The Nombika family, who fled their rural home near Highflats in August 2013 following abuse from community ‘law enforcers’, and threats from the local traditional leader, has not been able to return home. The family has split up with children staying with relatives in order to attend school elsewhere. After intervention by the SAPS Cluster office, Mr Nombika opened a case against those who had assaulted him. However, the case has been withdrawn because some of the witnesses could apparently not be traced. Despite the hardship he and his family continue to suffer, Mr Nombika fears to return home because, before he himself was abused, his son was murdered and the perpetrators have not been brought to book. No action has been taken against the prominent traditional leader who ordered the Nombika family from the area, nor has there been any response from the relevant provincial department to the complaint about the chief. This appears yet another case in which errant leaders are treated with kid gloves by the government. An independent observer at the community meeting called by the SAPS cluster office gained the impression that the police were trying to protect the image of the chief.
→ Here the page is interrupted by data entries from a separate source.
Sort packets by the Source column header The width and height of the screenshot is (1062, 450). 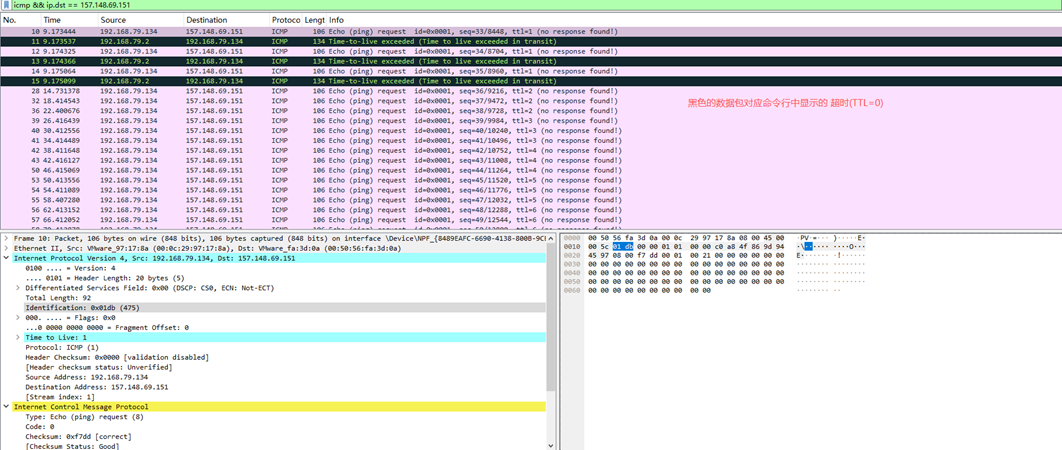[x=113, y=20]
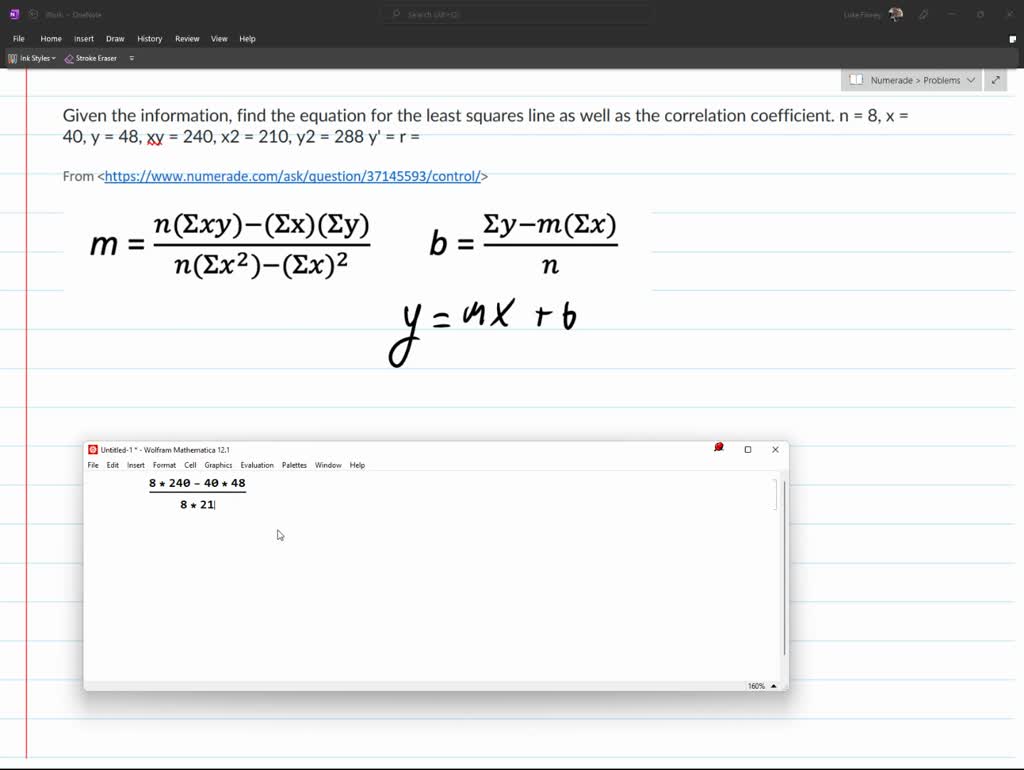Click the red spikey alert icon in Mathematica

[718, 448]
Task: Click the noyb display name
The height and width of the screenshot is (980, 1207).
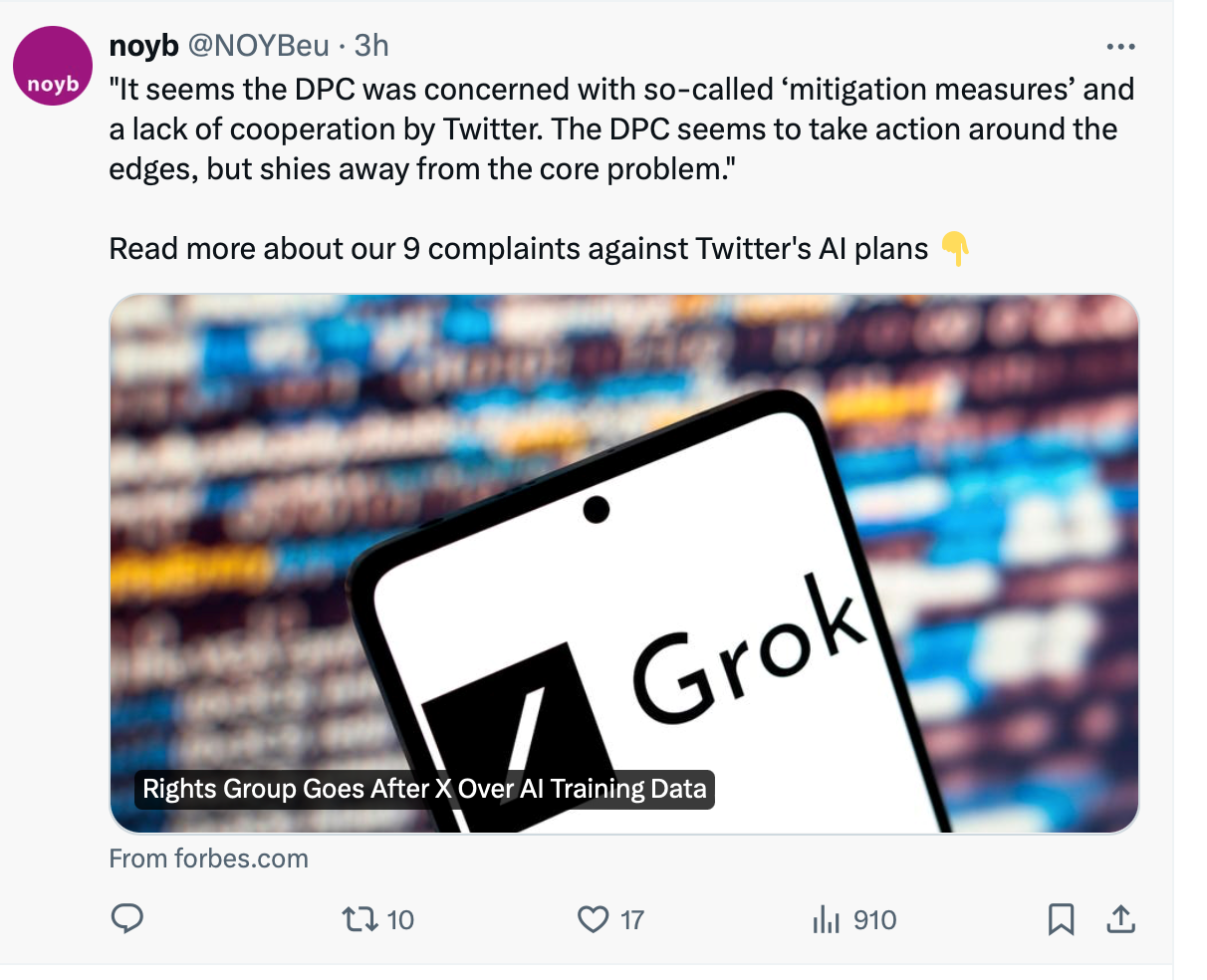Action: coord(143,45)
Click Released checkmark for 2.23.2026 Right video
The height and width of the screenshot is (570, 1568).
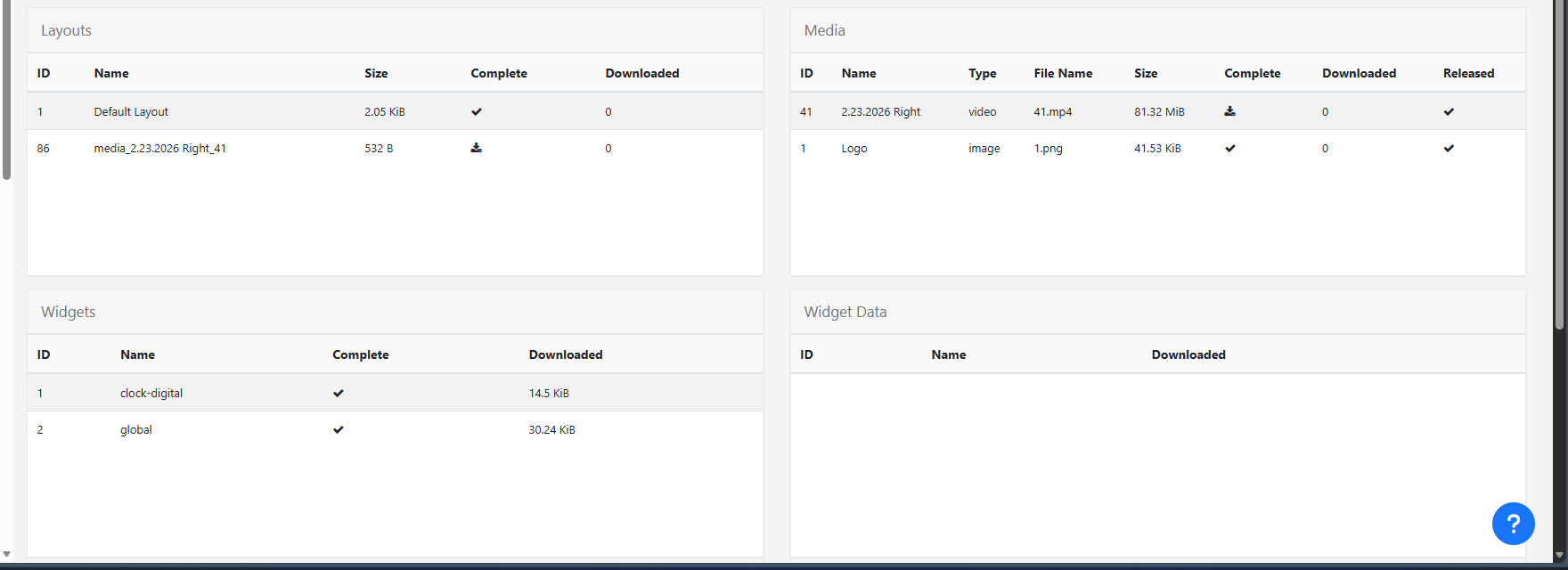1449,111
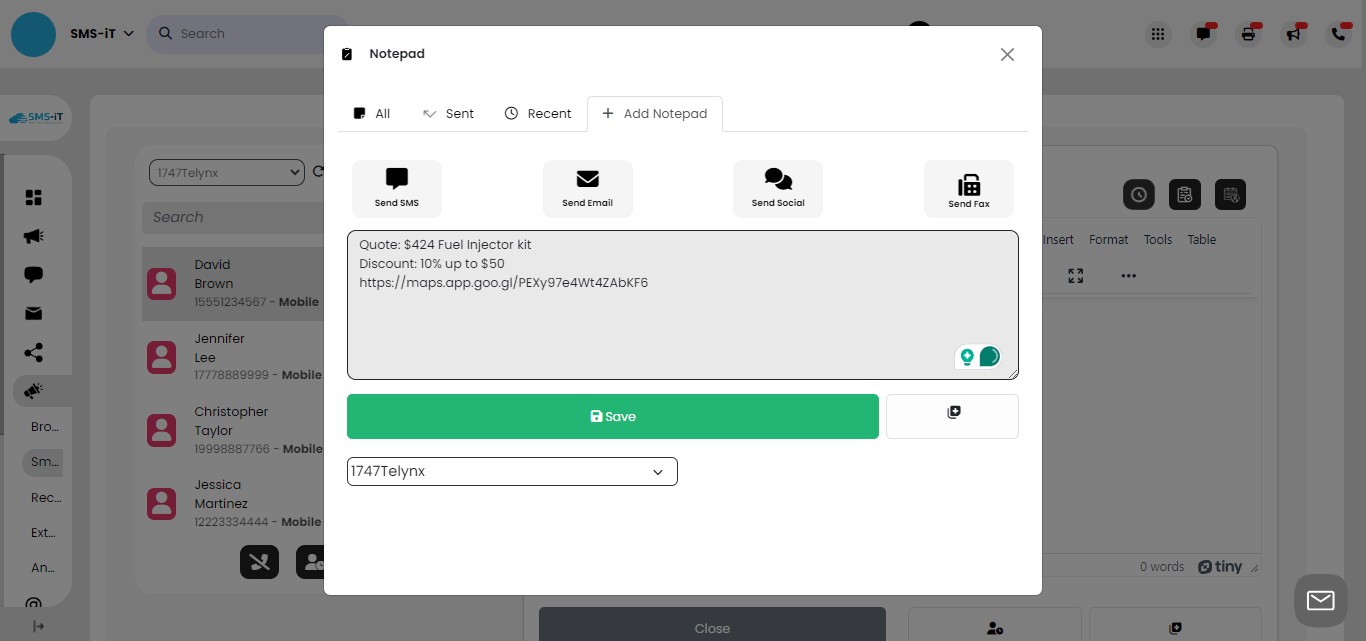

In some areas cases of abuse of women and children may be reported to the local traditional leadership, and no further action is necessarily taken. Leaders would benefit from training in referral and follow up of such cases. Some chiefs are alleged perpetrators of such crimes by engaging in the practice of ukuthwala (abduction of young women). Despite the traditional courts bill having been withdrawn by parliament it seems that the government may well bow to pressure and resurrect it after the elections. Traditional leaders should only have ceremonial powers , as is the case in virtually all other African countries. Any moves by the government to give these leaders more powers than they already have would raise questions about its commitment to democracy – as opposed to feudalism. The devolution of political power to chiefs subverts democracy.
How can the majority of South African’s have confidence in the criminal justice system, given such glaring discrimination in the way that investigations and court proceedings are handled?